Data

This section explains how to use data in a Pipeline, including external Data Assets, and how to remove or replace data.

Adding Data to a Pipeline

You can add data to your Pipeline by attaching a Data Asset from the Manage Data Assets button next to the /data folder or uploading data.

Once your data are in the File Tree system, you can drag and drop the folder into the Pipeline editor and connect it to a Capsule.

Uploaded (local) data files must be placed inside a folder before they can be dropped into the Pipeline editor. Using local files will increase run time compared to internal Data Assets. It is best practice to use Data Assets instead of local files because using Data Assets allows the same Data Asset to be easily reused in multiple Pipelines and Capsules, and enhances reproducibility by ensuring an accurate Lineage Graph.

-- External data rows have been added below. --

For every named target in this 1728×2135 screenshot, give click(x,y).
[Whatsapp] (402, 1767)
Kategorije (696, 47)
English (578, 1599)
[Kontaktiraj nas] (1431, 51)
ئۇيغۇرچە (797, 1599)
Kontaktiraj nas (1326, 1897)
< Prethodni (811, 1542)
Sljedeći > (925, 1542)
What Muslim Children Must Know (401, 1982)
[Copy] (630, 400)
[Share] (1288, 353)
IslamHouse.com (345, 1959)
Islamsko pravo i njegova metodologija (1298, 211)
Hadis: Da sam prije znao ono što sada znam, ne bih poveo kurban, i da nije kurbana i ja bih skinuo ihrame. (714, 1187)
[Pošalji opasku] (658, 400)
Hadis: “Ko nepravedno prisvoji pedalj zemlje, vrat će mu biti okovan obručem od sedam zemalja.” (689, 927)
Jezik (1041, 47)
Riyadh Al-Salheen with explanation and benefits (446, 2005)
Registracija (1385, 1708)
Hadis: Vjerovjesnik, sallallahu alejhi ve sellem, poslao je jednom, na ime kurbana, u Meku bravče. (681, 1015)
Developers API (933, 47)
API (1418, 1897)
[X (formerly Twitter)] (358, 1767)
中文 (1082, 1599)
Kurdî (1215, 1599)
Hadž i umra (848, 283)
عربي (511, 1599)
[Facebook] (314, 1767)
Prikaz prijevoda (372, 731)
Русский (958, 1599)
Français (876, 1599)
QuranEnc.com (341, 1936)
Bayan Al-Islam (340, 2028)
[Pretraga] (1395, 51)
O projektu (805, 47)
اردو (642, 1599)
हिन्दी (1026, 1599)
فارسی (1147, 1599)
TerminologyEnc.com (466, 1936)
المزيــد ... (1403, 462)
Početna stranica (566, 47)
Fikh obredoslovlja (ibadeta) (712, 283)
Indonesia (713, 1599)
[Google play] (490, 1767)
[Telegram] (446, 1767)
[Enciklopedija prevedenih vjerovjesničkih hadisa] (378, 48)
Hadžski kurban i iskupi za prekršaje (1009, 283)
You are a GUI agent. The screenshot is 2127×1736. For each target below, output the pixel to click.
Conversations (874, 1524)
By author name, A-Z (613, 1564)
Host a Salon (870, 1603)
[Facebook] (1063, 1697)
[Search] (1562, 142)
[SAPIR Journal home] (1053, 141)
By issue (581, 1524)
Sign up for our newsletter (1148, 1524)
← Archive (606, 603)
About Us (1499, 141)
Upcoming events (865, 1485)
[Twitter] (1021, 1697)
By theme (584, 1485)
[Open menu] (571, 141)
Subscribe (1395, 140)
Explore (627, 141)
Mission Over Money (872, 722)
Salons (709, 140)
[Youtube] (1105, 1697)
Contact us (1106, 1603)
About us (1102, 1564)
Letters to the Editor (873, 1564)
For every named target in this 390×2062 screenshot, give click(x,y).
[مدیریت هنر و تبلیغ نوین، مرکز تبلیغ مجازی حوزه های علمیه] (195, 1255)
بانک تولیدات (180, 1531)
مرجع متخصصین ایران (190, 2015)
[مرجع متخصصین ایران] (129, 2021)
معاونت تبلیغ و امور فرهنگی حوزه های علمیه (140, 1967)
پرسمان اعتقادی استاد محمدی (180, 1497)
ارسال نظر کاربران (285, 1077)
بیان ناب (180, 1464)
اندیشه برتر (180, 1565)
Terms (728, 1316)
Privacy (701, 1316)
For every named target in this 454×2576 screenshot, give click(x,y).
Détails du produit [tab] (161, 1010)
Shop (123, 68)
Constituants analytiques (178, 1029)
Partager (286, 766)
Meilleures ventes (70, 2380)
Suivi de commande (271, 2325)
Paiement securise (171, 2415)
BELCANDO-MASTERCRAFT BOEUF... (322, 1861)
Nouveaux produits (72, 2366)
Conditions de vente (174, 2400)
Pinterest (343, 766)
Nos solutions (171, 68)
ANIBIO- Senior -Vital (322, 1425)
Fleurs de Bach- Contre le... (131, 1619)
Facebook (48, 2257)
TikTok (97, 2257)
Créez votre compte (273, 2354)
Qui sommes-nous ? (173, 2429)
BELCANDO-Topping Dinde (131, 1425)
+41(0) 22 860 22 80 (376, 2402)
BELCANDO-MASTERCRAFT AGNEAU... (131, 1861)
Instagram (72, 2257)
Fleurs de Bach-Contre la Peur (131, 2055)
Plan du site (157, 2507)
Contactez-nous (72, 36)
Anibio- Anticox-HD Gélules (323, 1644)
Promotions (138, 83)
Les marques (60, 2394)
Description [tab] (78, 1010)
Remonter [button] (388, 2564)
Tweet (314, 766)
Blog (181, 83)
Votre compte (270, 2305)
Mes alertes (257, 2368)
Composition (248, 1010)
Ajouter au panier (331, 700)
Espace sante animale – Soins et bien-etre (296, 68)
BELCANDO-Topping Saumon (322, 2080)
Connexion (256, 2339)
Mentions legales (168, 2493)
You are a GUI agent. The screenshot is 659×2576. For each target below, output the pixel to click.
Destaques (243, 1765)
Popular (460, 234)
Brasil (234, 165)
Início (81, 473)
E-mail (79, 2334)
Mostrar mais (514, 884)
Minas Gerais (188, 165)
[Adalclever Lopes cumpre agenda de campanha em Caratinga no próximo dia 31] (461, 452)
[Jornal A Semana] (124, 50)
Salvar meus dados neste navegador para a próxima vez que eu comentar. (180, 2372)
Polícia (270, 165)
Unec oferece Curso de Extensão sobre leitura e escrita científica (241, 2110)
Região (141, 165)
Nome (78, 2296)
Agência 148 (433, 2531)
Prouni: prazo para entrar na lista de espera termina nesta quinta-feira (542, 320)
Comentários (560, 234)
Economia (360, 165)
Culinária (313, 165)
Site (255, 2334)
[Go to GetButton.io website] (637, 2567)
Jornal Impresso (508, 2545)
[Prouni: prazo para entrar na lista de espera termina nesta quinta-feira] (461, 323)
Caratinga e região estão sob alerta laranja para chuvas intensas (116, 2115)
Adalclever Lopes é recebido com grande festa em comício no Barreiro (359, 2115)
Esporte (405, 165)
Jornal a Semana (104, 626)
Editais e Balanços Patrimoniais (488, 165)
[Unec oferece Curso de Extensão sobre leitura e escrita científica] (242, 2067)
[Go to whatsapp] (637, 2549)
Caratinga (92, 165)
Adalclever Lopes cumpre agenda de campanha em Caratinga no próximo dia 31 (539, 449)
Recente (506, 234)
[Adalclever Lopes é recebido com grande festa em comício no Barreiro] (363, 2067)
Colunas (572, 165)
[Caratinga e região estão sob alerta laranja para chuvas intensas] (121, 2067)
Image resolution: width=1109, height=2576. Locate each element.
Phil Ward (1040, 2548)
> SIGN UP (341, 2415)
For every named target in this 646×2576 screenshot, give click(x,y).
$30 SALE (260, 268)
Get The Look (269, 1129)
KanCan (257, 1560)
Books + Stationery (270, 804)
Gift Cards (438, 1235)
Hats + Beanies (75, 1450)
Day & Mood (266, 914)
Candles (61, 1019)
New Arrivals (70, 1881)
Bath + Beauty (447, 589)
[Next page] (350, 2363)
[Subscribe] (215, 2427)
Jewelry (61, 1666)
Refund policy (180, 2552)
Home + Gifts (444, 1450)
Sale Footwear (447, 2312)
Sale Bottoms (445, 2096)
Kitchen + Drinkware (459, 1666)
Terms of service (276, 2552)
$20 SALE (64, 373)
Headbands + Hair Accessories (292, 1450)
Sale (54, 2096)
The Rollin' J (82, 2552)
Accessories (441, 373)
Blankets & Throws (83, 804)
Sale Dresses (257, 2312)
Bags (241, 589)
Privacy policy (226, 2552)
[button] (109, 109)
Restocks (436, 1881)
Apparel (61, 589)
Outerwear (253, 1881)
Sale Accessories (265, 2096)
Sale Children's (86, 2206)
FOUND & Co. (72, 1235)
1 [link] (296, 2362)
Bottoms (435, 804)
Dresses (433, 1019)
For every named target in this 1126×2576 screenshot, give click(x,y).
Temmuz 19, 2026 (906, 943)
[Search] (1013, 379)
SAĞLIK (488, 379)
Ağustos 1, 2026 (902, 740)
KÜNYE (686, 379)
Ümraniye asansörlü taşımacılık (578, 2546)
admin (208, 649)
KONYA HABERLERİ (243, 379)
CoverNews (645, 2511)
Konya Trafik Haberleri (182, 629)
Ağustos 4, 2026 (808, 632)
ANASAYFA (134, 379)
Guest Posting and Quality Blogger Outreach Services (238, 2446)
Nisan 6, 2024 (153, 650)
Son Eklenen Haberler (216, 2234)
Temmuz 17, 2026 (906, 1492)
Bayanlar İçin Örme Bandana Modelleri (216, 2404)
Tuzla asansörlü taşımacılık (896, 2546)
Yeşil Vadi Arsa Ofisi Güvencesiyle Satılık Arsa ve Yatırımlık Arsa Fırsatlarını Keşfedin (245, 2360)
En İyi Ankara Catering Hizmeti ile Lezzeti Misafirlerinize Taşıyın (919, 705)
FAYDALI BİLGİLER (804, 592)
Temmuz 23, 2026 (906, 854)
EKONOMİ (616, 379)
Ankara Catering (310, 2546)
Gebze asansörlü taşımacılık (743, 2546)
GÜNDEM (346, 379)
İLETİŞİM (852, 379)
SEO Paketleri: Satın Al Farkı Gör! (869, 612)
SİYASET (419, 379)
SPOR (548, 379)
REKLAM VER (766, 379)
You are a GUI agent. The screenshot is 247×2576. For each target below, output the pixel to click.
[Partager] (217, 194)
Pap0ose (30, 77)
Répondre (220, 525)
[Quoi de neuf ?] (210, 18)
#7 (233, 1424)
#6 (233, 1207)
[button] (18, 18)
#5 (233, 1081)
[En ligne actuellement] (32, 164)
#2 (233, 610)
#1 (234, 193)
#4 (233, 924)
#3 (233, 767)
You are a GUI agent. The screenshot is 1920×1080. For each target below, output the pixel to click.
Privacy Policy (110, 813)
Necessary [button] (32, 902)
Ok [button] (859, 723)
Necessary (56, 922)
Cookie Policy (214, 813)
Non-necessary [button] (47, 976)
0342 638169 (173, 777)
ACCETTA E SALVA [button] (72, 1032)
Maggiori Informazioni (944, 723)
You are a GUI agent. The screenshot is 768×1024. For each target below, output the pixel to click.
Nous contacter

The Pipeline will only use data that is dragged onto the Pipeline editor and connected to a Capsule.

Removing or Replacing Data from a Pipeline

The replace feature can be used to substitute a Data Asset while maintaining all connections and mappings.

Data Assets must be attached to the Pipeline's /data folder to appear in the Replace Data menu.

Using External or Combined Data Assets

External Data Assets and Combined Data Assets can be used in a Pipeline. To use Data Assets linked to an AWS S3 bucket, a custom IAM role must be selected in the Pipeline Settings menu, regardless of whether the S3 bucket is private or public. See Pipeline Settings for more information.